Forecasting Volatility in ETFs using Realized Volatility Jump Models(HAR, HAR-J, HARQ, HARQ-J)
Subject Areas : Risk ManagementShiva Hallaji 1 , Mahdi Madanchi Zaj 2 , Fereydoun Ohadi 3 , Hamidreza Vakilifard 4
1 - Department of Financial Management, Islamic Azad University Science and Research Branch,Tehran,Iran
2 - Department of Financial Management, Central Tehran Branch, Islamic Azad University, Tehran, Iran.
3 - Department of Industrial Engineering, Karaj Branch, Islamic Azad University, Karaj, Iran.
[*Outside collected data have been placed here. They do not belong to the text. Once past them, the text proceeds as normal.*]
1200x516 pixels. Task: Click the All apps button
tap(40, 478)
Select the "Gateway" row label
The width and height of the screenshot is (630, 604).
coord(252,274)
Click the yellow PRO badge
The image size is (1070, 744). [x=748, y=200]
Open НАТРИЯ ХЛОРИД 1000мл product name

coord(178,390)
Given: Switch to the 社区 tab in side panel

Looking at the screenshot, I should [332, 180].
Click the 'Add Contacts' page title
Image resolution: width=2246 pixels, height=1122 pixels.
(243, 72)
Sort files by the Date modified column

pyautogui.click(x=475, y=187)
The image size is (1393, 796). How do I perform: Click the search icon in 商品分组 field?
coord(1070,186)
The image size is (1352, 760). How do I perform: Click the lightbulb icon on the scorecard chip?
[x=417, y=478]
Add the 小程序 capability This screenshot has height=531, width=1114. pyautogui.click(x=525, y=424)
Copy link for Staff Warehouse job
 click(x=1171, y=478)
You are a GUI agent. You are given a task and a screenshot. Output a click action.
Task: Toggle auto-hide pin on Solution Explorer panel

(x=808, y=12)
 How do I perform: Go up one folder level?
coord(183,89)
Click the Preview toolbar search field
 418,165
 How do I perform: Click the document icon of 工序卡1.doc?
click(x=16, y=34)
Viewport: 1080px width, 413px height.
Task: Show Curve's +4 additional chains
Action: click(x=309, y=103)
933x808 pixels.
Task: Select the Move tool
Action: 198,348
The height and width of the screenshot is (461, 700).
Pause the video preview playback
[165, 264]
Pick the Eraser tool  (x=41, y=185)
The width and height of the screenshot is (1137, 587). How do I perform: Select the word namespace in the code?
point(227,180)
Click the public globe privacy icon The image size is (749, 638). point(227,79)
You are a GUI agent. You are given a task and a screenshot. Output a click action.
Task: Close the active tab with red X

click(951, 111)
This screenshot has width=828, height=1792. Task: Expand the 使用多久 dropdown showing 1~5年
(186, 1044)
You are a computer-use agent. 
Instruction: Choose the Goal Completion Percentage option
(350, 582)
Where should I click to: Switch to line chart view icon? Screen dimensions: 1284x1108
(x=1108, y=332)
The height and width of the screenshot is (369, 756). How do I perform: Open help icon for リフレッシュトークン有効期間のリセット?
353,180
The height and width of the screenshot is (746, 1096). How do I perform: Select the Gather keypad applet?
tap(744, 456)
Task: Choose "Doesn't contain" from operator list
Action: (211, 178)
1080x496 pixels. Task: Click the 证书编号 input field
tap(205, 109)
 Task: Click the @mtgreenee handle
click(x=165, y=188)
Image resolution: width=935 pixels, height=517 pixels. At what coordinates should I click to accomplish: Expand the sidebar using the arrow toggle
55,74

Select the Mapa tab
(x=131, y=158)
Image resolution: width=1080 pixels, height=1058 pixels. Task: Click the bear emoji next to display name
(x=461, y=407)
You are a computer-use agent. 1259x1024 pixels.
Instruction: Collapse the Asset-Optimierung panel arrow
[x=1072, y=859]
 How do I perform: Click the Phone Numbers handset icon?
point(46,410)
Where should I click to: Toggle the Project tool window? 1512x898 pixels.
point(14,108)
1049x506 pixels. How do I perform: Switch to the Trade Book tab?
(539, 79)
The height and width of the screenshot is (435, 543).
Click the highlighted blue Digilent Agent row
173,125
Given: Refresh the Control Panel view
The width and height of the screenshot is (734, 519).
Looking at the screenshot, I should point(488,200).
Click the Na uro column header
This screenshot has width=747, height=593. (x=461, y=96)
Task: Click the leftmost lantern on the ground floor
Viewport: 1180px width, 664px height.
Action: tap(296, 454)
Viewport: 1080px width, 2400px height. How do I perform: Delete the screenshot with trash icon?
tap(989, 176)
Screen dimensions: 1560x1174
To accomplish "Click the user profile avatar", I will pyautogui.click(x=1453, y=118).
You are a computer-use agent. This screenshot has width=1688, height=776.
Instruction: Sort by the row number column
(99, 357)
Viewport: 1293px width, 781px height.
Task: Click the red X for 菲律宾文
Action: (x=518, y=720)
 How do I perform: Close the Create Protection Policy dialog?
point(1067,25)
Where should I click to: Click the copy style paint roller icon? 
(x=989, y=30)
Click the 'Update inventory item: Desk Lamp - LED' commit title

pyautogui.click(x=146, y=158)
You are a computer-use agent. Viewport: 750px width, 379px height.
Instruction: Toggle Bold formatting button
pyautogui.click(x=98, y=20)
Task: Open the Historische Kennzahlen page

4 - Department of Accounting, Islamic Azad University Science and Research Branch,Tehran,Iran
Keywords: Keywords:Forecasting, Volatility, Jump,
Abstract :
Abstract This study undertook an investigation into the forecasting of volatility pertaining to jump risks within exchange-traded funds (ETFs) in Tehran. The investigation was conducted employing data sourced from six stock and fixed income funds over the financial period spanning from 2019 to 2022. The data encompassed high-frequency daily observations at intervals of 15 minutes. In the course of this research, three principal categories of heterogeneous autoregression (HAR) models were employed to prognosticate volatility. These models incorporated jumps within an econometric framework, realized through the estimation of HAR models.The findings of the study demonstrated that, among the diverse range of funds considered, a heightened predictive capacity for volatility was discernible within the realm of stock funds. Notably, the results underscored the HARQ-J model as the most efficacious among the employed HAR models. This model demonstrated proficiency in both the modeling and forecasting of realized volatility (RV), a conclusion drawn based on assessment using metrics such as the mean square error (MSE) and the quasi-likelihood (QLIKE) criteria. Furthermore, compelling evidence substantiated the superiority of models predicated on bipower variation models when it comes to predicting RV. This observation holds the promise of more accurate prognostications and enhanced volatility estimation in comparison to their HARQ counterparts.